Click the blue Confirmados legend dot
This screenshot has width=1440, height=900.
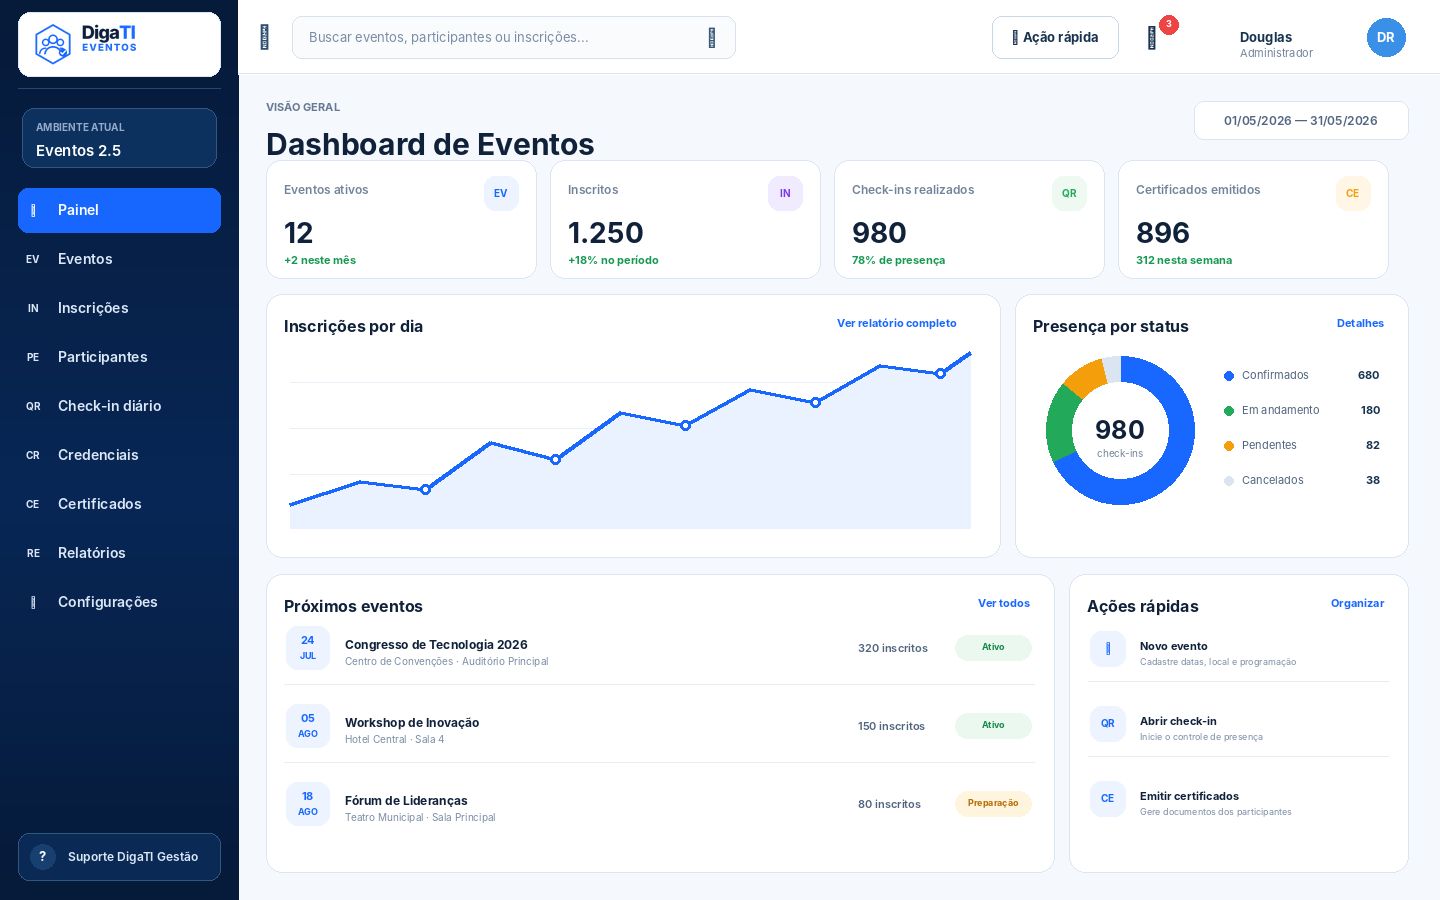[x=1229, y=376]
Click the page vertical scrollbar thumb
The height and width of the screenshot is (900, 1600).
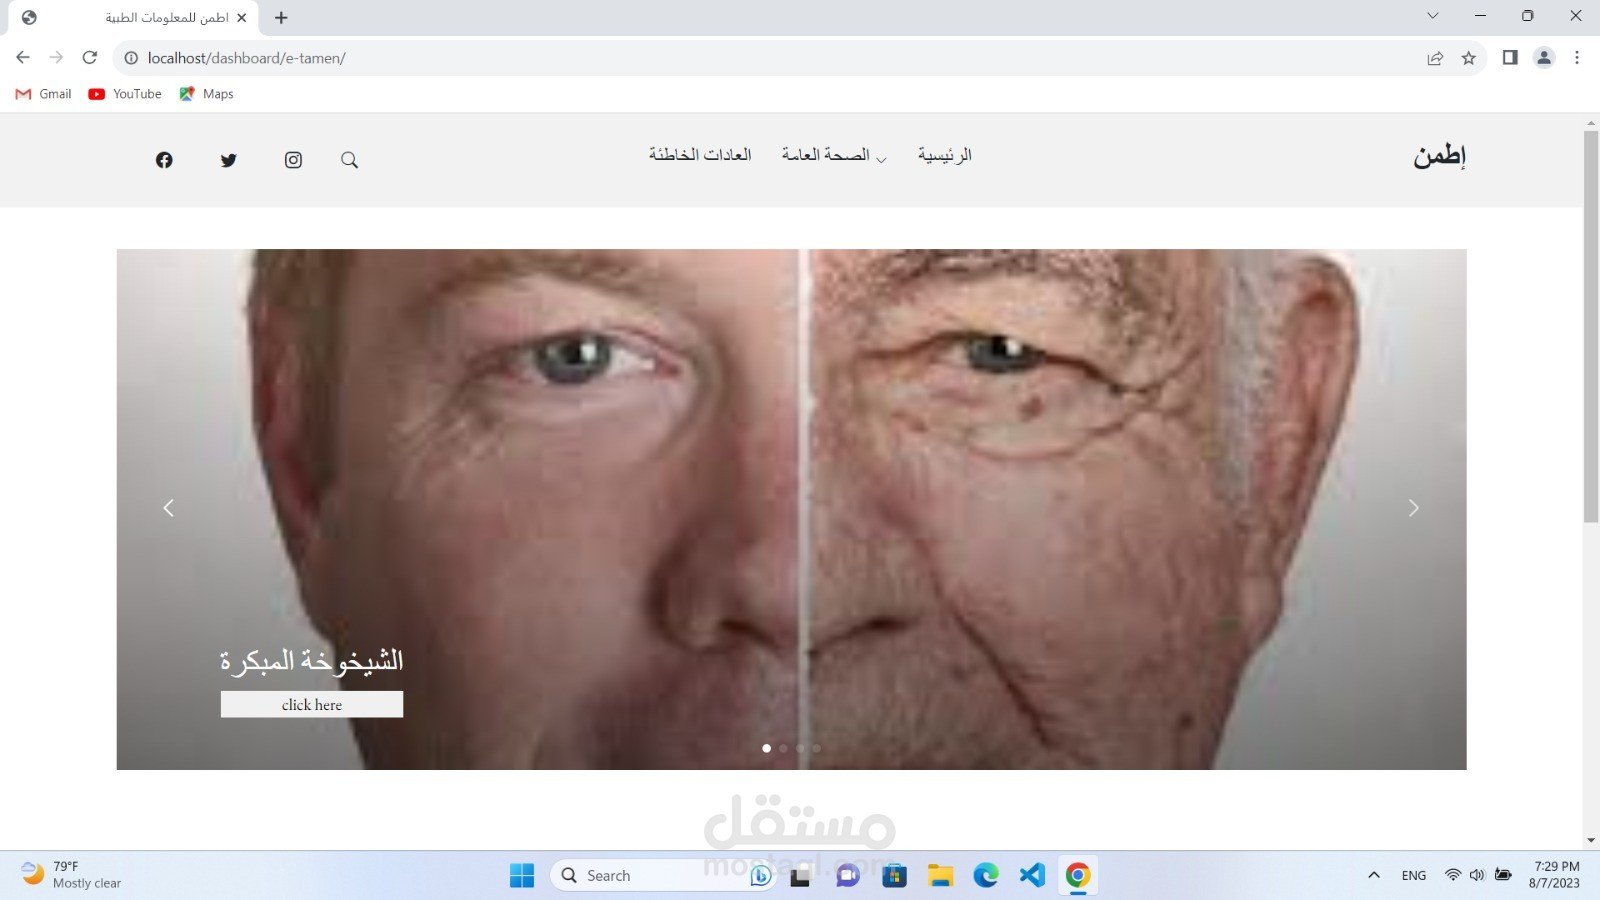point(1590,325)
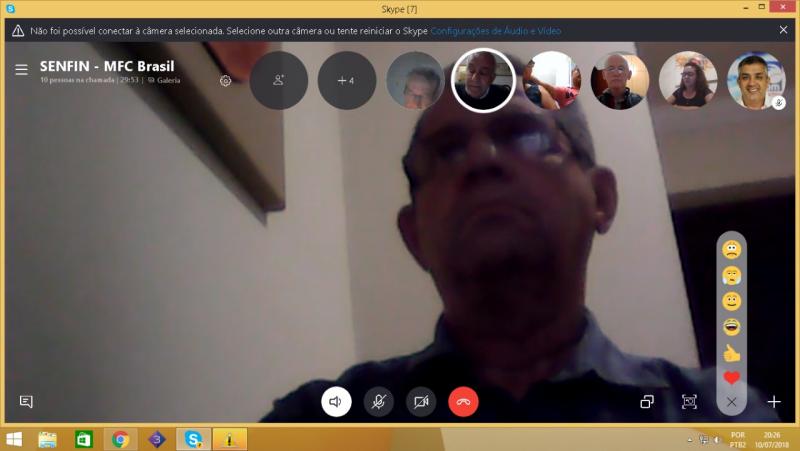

• • •

Only the text of the material belongs in your copy, which must match the original exactly.

Click the blue Confirmados legend dot
This screenshot has width=1440, height=900.
[x=1229, y=376]
Click the page vertical scrollbar thumb
The height and width of the screenshot is (900, 1600).
point(1590,325)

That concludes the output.